*Selected excerpt:*
──────────────────────────────

Regarding the plea of defamation by Mr. Paterson or Crawford parties, as referred to in the judgment, Mr. Henderson said he accepted that the filing of the statement of claim in the original matter was a part of the judicial process and as such, it was an absolute privilege of Sagicor General’s at the time, which negates any claim of defamation.
As a result, Mr. Paterson and the Crawford parties will receive only the indemnity costs that were awarded to them in them initial proceedings.
Because of the Mareva injunction against John Hurlstone, Robert Hurlstone and their companies, they sought loss of damages. Mr. Henderson said, “To obtain the Mareva injunction, Sagicor gave its promise that it would compensate the Hurlstone parties for any loss caused by the order if it was discharged.” He said such damages are to be on the same basis as breach of contract.

──────────────────────────────

*Material supplied:*
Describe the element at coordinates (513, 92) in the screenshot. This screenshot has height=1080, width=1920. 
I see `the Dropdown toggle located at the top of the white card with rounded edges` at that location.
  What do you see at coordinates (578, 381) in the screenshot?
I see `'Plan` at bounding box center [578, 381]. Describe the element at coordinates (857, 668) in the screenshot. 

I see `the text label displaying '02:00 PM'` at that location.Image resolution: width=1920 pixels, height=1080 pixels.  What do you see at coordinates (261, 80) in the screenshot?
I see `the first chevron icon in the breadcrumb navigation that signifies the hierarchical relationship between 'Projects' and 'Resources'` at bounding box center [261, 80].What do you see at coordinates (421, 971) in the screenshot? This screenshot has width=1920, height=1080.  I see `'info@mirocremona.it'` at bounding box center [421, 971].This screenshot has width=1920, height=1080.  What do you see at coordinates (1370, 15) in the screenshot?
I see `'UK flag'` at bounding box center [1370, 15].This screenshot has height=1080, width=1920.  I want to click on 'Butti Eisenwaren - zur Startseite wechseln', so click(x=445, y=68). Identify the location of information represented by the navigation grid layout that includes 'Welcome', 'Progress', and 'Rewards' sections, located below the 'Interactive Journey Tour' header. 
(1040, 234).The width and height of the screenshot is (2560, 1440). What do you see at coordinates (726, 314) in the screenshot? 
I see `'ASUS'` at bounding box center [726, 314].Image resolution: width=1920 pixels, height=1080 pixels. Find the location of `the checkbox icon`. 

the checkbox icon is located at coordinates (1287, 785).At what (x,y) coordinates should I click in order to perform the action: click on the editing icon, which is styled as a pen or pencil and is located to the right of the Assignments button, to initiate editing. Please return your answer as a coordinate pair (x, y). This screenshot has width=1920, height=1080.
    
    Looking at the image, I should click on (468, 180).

──────────────────────────────

*Problems to work on:*
**a.** In the Sagicor court excerpt, what promise did Sagicor give to obtain the Mareva injunction?
**b.** Transcribe the part of the Sagicor court excerpt starting at "Because of the" and ending at "breach of contract.".

*Solutions:*
**a.** Sagicor promised to compensate the Hurlstone parties for any loss caused by the order if it was discharged.

**b.**
Because of the Mareva injunction against John Hurlstone, Robert Hurlstone and their companies, they sought loss of damages. Mr. Henderson said, “To obtain the Mareva injunction, Sagicor gave its promise that it would compensate the Hurlstone parties for any loss caused by the order if it was discharged.” He said such damages are to be on the same basis as breach of contract.